The Pendulum Vibe is the debut album of American recording artist Joi, released on June 28, 1994, by EMI Records. She recorded the album in three weeks with producer and mentor Dallas Austin at D.A.R.P. Studios in Atlanta. The Pendulum Vibe is a neo soul album that incorporates R&B, funk, and psychedelic soul styles. The songs are about themes of enlightenment, personal freedom, intimate relationships, and womanism.

The album was acclaimed by music critics upon its release, but was overlooked commercially and went out of print. It subsequently attained a cult following among listeners of eclectic R&B music and has since been viewed by critics as a precursor to the neo soul music scene.

== Background ==
Having trained extensively in the arts, Joi dropped out of Tennessee State University and pursued a recording career, all the while writing poetry. She met Atlanta-based songwriter and producer Dallas Austin through a mutual friend while he was recording in Tennessee. Austin, who had achieved success working with artists such as TLC, Boyz II Men, and Another Bad Creation, took her on as his protégée. In 1993, Joi moved to Atlanta and attained a record deal through Austin.

She later said of her experience with Austin and Atlanta's music scene, "He and I ended up clicking musically and it was some crazy, creative times".

== Recording ==
Recording sessions for the album took place at Austin's D.A.R.P. Studios in Atlanta, Georgia. The newly opened studio was the result of his thriving production career at the time. The Pendulum Vibe was produced primarily by Austin, who also played most of the instruments, including bass, drums, and keyboards. He also co-wrote most of the songs with Joi.

Joi also worked with hip hop producer Diamond D, keyboardist Dan Matrazzo, and Shadz of Lingo, an Atlanta-based hip hop group signed to EMI at the time. The group's MC Lingo contributed vocals to "Freedom" and "Fatal Lovesick Journey", and Kolorado played drums. The Pendulum Vibe was recorded live and completed in three weeks.

== Music and lyrics ==
A neo soul album, The Pendulum Vibe features eclectic music that incorporates R&B, funk, and psychedelic soul styles.
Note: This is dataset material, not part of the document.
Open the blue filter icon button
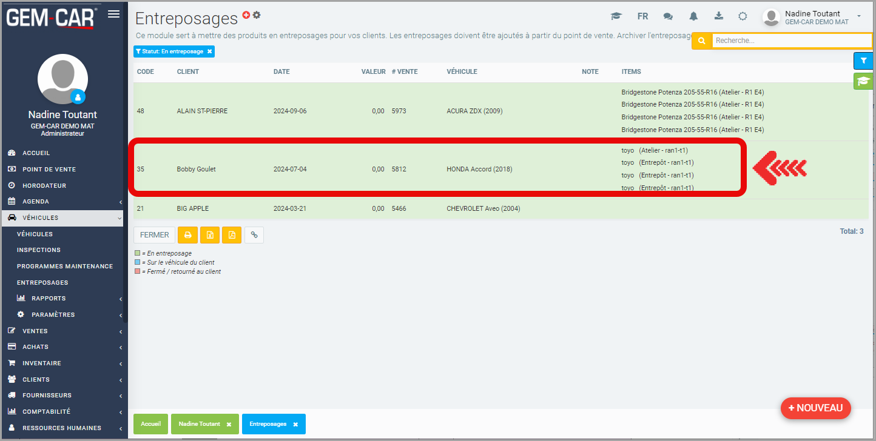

It also draws on traditional R&B influences, of which The Source writes, "The album is a modern variation on the Stax/Muscle Shoals convocations of yore, where the feel of the record set a mood that extended long after the final chords evaporated". Austin's production on the album is characterized by low-end definition and various aural details. Other elements in the music include slow jams, a cappella tracks, acid jazz, hip hop, layers of drums, and sirens. Songs such as "Freedom" and "Sunshine & the Rain" exhibit hip hop-influenced production. Martin Johnson of the Chicago Reader comments that the album's "ingeniously gritty sound" evokes older R&B songs such as Aretha Franklin's "Day Dreaming", Curtis Mayfield's "Future Shock", and Sly and the Family Stone's "Family Affair". The a capella opening track "Stand" has rootsy, spiritual harmonies. It segues into "Freedom", a rock-inflected soul song with wailing vocals, electronically distorted sonics, resounding rhythm, and a gospel chorus. "Sunshine & the Rain" is a bass-heavy song. "Memories" is a jazzy, saccharine soul ballad. "Fatal Lovesick Journey" has an intimate, smooth R&B style. "If We Weren't Who We Were" has a low humming sound.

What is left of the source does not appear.